Moreno-Madriñán and Turell wrote in the paper that there are several reasons that the US as a whole will not likely see an epidemic the size that Brazil saw, where there were an estimated 440,000–1,300,000 cases in 2015 and 4,783 suspected cases of microcephaly.
First, the routine and common use of window screens and air conditioning in the US means fewer mosquitoes get inside our homes. Second, widespread indoor plumbing in the US means less standing water outside, so less of a chance that mosquito larvae are brought indoors with water buckets.
There's still one big worry about Zika's ability to spread in the United States: The common mosquito.
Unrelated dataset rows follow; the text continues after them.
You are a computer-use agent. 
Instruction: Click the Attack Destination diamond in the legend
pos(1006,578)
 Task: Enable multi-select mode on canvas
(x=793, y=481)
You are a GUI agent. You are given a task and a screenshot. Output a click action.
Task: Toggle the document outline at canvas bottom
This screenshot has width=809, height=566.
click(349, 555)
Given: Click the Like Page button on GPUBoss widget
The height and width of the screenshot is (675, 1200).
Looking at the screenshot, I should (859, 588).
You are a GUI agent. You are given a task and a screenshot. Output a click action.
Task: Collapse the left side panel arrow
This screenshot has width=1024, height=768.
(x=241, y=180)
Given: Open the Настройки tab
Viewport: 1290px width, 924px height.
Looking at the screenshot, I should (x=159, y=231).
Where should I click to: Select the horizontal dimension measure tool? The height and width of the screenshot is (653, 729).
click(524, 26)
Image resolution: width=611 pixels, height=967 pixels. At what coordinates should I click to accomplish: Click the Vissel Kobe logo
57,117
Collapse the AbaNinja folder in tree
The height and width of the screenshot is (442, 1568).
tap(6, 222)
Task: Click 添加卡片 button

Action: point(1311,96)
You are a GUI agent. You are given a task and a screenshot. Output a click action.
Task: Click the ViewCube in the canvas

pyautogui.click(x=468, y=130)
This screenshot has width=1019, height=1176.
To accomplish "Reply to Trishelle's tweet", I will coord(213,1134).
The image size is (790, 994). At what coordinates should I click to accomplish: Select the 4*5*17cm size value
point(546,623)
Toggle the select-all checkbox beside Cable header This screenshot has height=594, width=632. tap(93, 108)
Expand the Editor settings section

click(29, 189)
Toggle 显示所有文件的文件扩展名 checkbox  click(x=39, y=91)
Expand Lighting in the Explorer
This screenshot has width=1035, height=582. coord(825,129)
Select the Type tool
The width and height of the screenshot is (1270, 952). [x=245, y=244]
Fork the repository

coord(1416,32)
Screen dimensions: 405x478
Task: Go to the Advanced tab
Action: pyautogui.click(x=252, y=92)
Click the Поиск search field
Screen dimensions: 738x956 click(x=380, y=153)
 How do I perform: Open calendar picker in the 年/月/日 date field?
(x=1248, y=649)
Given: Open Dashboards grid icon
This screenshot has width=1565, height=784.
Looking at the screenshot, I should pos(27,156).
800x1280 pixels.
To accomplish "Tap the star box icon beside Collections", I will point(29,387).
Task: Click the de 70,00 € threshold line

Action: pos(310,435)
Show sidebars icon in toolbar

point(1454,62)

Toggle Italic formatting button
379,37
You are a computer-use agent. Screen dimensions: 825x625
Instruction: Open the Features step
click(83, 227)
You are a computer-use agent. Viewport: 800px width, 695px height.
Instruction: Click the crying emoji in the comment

According to research presented back in May 2016 at the University of California, Davis, laboratory tests have shown that Culex spp., aka common mosquitoes, are also capable of harboring the Zika virus.
That's a dangerous proposition, since Culex quinquefasciatus, the southern house mosquito, is much more abundant than A. aegypti and lives throughout the southern United States. Scientists are catching and testing wild Culex spp. mosquitoes to see if they actually do carry the virus.
Unlike A. aegypti or A. albopictus, Culex mosquitoes feed (i.e., bite people) at night, and they lay their eggs in polluted standing water. Generally, the best way to avoid getting infected with a virus from a Culex mosquito is to destroy their breeding grounds by drying up standing water sources, and by taking precautions to ward off bites when outdoors at night.
The Zika Response and Preparedness Appropriations Act of 2o16 provided $350 million in funding to the CDC. The CDC announced in late-2016 that it was awarding nearly $184 million of that money in funding to states, territories, local jurisdictions, and universities. The money will be used to fund efforts to protect Americans from Zika and health implications of infection with the Zika virus.
The good news here is that Texas and Florida, expected to be hot spots for the virus and where cases of Zika have already been circulating, are receiving more funds out of the $25 million designated for emergency preparedness and response out of the $184 million than other states. Additionally, $8 million in supplemental funding from the $184 million has been distributed by the CDC to 38 states, territories, and local jurisdictions to develop systems to detect microcephaly.